Underground cross-country pipelines are widely used in the Oil & Gas and Petrochemical Industries to transport raw materials and products, e.g. crude oil, natural gas and gasoline. The loss of mechanical integrity of such pipelines has occurred on numerous occasions world-wide, due to a variety of causes such as corrosion, external impact, defects, operational errors and natural hazards. With materials being transported at very high pressures, pipeline failures may result in major releases of hazardous materials. Hence, such failures present a risk to people (in the case of ignition of flammable materials) and the environment.
Sotera has developed a model to estimate the annual failure frequency of cross-country pipelines. The model uses historical databases, such as CONCAWE (liquid hydrocarbons) and EGIG (natural gas), and develops failure frequencies as a function of several parameters, including:
- pipeline diameter,
- type of material (steel),
- wall thickness,
- maximum allowable operating pressure (MAOP),
- depth of burial,
- external impact of protection, e.g. concrete slabbing,
- corrosion protection,
- intelligent pigging operations,
- location type (urban or rural),
- soil type,
- seismic activity.
Sotera has also developed a large database for the failures of piping and equipment in the onshore process equipment in the oil & gas, petrochemical and chemical industries.

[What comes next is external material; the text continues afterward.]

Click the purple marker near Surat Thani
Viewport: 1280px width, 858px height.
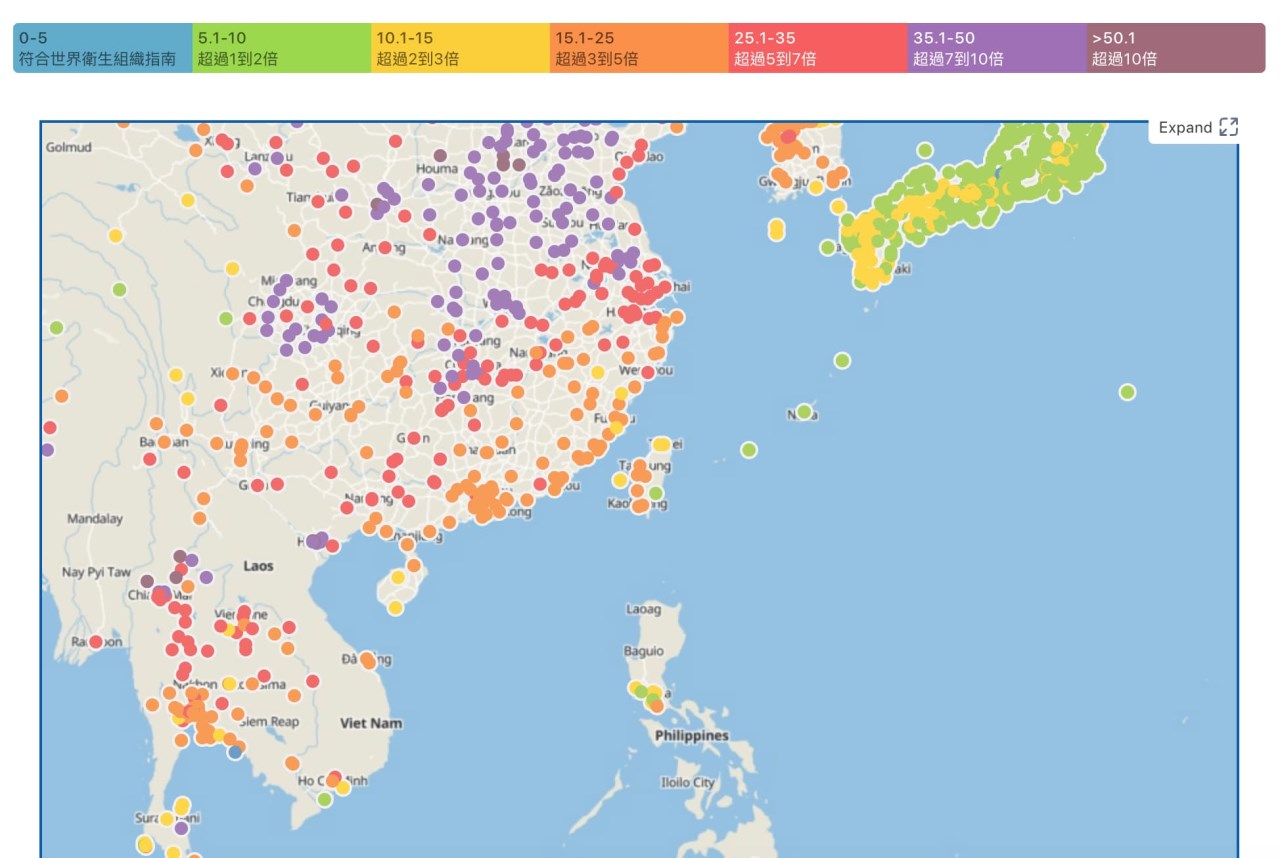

Several equipment categories are described, namely:
- atmospheric storage tanks:
- expansion joints,
- flanges and gaskets,
- fired heaters,
- heat exchangers,
- instrument fittings,
- loading/offloading hoses and arms,
- pressure vessels,
- process piping,
- refrigerated storage tanks,
For each equipment category a detailed description is provided and the scope to which the frequency data relate, e.g. process piping does not include valves, flanges and instrument fittings. A compilation of frequency statistics is then provided in chronological order. From these statistics, an analysis is conducted and a summary of the data for use in risk assessment in given; alternatively, one can use other data provided in the statistics, which may be more relevant depending on the circumstances or specific environments.